Sorry, you're in the wrong country! Try Somalia. I believe they're still in a state of anarchy.


You shouldn't take selected parts of my sentence out of context to make it appear scandalous. From the the rest of the sentence it's clear that I was referring to lack of marketplace regulations wrt. producing, selling, and buying products.

I do not advocate no rules or no government. I advocate the two rules which government was instituted to enforce and protect from physical violation: right to your life and the right to your property. All individual actions are subordinate to these two rules. These are not rights to a *prosperous* company and life, nor are they rights to market or ship your product or property via any particular vehicle.

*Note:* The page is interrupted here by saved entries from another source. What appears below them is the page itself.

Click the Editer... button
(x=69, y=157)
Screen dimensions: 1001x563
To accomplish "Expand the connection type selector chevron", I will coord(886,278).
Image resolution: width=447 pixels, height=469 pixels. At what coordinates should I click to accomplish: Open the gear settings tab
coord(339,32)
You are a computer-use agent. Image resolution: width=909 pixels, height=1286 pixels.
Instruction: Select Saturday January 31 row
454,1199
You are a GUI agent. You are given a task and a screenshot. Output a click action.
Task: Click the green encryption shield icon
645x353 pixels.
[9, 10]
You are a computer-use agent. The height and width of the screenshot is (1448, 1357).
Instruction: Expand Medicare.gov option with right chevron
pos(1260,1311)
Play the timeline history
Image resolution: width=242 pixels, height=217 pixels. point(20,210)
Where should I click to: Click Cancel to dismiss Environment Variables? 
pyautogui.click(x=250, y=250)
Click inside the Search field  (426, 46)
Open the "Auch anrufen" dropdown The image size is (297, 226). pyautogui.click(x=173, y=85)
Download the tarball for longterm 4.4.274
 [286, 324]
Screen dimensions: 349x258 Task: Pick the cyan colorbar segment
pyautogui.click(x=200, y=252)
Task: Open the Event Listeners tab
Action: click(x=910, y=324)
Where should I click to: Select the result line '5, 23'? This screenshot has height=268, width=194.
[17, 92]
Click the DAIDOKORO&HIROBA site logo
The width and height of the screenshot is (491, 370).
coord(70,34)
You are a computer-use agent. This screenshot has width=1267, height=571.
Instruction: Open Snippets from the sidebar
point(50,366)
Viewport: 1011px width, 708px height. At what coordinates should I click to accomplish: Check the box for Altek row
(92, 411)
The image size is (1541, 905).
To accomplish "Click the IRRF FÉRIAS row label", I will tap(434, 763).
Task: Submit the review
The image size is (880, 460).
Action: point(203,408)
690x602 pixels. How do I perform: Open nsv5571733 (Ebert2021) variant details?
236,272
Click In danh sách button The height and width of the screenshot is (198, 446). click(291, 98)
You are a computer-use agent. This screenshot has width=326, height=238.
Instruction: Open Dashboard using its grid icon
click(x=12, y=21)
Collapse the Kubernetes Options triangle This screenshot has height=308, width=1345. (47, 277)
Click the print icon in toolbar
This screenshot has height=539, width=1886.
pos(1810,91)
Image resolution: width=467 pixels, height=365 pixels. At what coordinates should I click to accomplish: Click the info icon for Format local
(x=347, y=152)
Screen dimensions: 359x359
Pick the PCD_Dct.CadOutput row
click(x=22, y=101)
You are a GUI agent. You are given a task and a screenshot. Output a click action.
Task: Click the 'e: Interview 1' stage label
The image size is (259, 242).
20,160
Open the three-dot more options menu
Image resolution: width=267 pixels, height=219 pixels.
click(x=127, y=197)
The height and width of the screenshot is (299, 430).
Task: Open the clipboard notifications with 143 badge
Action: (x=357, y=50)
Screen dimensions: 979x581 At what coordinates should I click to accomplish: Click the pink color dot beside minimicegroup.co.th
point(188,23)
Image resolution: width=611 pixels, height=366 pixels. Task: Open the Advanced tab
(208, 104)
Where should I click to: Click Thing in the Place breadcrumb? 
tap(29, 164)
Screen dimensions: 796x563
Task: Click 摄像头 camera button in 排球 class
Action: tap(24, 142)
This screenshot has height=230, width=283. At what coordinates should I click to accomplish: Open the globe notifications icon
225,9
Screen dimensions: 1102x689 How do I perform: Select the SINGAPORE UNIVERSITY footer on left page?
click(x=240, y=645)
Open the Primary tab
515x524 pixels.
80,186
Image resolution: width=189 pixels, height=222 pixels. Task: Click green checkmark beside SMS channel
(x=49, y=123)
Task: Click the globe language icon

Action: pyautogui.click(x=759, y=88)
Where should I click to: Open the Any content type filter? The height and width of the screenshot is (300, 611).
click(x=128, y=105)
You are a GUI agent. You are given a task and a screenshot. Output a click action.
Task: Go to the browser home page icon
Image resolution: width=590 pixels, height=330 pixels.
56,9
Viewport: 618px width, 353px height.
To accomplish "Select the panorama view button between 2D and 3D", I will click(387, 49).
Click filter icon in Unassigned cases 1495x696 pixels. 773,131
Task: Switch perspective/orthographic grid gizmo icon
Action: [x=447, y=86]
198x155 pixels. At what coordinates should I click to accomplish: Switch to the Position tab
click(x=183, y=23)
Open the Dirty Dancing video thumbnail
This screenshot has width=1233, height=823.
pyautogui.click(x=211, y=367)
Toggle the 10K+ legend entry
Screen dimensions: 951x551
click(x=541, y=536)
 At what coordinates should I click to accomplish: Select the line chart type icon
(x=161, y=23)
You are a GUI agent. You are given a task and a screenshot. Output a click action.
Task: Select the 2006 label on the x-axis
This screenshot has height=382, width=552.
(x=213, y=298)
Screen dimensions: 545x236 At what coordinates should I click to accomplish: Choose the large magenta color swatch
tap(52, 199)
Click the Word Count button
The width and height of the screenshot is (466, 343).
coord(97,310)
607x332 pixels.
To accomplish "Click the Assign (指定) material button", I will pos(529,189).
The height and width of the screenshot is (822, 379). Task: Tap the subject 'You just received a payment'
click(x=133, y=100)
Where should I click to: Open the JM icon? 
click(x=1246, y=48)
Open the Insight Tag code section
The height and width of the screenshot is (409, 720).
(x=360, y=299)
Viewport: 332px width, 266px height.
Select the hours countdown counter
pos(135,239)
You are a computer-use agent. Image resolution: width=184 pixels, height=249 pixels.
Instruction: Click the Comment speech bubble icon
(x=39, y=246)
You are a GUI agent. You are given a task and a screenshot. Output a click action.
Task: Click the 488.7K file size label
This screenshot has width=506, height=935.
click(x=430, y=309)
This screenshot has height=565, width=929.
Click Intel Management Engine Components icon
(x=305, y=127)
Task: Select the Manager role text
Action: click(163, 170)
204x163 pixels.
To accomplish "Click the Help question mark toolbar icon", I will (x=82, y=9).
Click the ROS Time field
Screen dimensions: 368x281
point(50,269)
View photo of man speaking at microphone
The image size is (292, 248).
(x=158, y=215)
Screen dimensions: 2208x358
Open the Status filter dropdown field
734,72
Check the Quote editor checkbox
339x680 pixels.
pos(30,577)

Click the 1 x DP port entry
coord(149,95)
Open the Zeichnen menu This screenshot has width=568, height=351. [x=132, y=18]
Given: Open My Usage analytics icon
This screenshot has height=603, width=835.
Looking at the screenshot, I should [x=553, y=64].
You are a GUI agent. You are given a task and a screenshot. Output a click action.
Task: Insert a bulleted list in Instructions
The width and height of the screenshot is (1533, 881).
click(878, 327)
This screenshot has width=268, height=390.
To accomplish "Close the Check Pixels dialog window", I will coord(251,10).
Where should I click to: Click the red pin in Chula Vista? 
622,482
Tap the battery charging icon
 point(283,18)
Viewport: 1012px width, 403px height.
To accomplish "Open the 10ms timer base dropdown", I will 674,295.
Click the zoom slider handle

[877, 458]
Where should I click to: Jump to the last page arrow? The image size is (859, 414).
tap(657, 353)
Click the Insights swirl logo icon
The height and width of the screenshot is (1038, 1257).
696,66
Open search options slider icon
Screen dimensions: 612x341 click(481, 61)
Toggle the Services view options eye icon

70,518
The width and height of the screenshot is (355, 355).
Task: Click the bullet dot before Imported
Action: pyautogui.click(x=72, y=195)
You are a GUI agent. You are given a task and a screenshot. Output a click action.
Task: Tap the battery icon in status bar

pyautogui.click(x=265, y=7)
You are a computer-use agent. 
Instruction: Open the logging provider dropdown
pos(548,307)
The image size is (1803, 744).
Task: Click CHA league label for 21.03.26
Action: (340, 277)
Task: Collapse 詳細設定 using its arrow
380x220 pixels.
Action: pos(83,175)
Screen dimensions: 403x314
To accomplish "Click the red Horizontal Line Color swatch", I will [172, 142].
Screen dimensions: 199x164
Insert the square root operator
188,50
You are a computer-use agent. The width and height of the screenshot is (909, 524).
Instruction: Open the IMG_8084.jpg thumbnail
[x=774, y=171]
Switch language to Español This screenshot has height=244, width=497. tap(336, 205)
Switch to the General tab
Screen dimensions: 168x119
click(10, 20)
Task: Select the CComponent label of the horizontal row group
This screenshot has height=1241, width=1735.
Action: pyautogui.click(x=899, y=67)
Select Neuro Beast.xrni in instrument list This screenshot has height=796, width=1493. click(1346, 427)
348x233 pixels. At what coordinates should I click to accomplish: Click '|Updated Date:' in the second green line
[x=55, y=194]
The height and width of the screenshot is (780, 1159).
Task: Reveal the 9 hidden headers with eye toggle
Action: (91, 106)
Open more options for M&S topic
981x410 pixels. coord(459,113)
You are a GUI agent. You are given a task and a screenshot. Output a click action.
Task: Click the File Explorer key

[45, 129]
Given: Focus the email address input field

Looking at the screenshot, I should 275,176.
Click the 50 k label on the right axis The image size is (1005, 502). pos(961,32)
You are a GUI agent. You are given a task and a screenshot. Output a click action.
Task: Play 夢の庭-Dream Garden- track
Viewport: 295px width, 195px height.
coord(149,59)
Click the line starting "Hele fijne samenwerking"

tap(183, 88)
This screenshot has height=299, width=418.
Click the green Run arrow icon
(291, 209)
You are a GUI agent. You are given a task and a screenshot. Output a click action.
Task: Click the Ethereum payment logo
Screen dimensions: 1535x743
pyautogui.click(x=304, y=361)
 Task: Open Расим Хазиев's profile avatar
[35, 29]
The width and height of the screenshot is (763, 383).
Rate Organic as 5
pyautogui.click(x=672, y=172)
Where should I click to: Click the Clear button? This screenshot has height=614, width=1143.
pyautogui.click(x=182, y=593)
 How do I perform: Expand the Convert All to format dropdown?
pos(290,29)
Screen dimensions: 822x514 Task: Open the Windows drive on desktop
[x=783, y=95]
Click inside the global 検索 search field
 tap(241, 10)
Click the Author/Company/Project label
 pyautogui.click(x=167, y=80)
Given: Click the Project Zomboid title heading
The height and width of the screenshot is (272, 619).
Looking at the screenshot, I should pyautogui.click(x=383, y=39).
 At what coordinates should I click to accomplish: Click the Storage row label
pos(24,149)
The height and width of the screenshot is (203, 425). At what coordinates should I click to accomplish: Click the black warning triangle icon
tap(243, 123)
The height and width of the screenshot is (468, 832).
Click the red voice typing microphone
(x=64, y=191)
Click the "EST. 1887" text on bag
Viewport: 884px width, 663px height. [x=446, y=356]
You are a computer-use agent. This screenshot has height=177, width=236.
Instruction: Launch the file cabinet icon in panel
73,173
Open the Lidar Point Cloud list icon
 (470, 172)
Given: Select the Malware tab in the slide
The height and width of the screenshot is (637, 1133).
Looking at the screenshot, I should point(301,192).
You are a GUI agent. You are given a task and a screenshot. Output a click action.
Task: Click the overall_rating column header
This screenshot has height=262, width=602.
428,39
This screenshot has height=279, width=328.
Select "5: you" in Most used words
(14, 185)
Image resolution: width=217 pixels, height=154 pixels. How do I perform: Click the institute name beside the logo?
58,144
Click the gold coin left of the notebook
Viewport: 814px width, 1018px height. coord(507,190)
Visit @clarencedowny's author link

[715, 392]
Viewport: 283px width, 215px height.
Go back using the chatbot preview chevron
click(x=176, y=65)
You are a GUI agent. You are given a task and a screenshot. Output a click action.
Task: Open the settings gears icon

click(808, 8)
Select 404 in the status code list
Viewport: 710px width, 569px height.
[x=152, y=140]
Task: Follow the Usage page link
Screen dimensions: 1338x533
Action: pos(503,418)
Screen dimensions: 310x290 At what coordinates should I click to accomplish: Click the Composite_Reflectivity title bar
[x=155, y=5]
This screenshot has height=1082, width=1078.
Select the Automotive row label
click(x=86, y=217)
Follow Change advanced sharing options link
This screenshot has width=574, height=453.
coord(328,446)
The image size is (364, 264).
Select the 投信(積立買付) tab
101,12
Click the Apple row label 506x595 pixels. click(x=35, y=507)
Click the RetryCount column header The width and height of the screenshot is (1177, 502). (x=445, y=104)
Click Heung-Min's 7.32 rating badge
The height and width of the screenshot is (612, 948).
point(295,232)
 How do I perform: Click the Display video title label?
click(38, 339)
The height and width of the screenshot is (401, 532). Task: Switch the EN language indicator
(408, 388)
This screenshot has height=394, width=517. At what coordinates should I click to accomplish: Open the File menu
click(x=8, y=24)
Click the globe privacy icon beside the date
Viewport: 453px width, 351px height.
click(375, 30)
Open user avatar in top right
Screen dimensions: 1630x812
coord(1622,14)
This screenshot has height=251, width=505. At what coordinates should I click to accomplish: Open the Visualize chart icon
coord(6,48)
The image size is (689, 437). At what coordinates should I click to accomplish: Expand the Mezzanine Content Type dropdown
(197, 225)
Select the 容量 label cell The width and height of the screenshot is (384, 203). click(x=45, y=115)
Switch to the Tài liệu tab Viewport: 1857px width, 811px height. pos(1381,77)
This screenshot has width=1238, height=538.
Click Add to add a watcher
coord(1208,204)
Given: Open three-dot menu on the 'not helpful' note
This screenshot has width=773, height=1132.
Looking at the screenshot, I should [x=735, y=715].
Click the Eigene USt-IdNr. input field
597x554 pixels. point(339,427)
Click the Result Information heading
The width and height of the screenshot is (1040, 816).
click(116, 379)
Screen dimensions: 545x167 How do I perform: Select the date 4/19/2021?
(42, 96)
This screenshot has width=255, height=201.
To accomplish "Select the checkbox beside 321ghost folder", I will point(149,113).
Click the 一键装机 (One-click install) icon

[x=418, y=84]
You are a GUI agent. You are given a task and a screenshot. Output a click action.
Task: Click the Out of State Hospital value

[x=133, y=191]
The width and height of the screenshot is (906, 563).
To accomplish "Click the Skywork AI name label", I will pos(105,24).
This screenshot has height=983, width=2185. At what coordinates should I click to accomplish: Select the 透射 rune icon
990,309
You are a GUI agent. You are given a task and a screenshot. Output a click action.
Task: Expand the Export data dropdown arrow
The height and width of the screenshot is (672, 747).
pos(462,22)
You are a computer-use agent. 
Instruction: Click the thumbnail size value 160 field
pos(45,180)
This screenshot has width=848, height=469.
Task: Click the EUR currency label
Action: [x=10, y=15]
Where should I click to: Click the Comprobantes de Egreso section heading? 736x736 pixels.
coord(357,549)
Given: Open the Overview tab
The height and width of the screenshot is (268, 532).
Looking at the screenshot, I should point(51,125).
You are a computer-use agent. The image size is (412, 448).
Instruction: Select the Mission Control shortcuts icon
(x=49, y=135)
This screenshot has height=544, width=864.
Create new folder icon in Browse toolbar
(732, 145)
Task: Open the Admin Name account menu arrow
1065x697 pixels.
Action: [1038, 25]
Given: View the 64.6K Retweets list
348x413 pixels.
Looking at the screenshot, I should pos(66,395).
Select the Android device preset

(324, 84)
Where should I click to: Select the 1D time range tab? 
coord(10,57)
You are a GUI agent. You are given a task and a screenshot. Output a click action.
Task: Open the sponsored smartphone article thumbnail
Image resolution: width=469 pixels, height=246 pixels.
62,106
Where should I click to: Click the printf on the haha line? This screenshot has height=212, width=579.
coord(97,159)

They are merely rights to set the licensing terms for your intellectual or physical property, and to make your property available for use under those terms.

That's is why I support Microsoft's right to:

*create any product they wish with any features they wish
*set whatever licensing terms they wish for the usage of such products
*talk (not act) wrt. their competitors in whatever manner they see fit

The above do not affect anyone else's rights wrt. their property--anyone can still freely:

*create comparable (or differing) products
*set their terms for the licensing and use of such products
*speak and think about Microsoft in whatever way they want in their own private or public e-mails

Rules and rights should either apply equally to all, or to none. Denying Microsoft the right to determine features and licensing terms for its intellectual property while simultaneously allowing everyone else to keep such rights is fundamentally discriminatory and wrong. And it's particularly perverse that the reason given for imposing such a handicap is that the company has sold more units of its product than anyone else.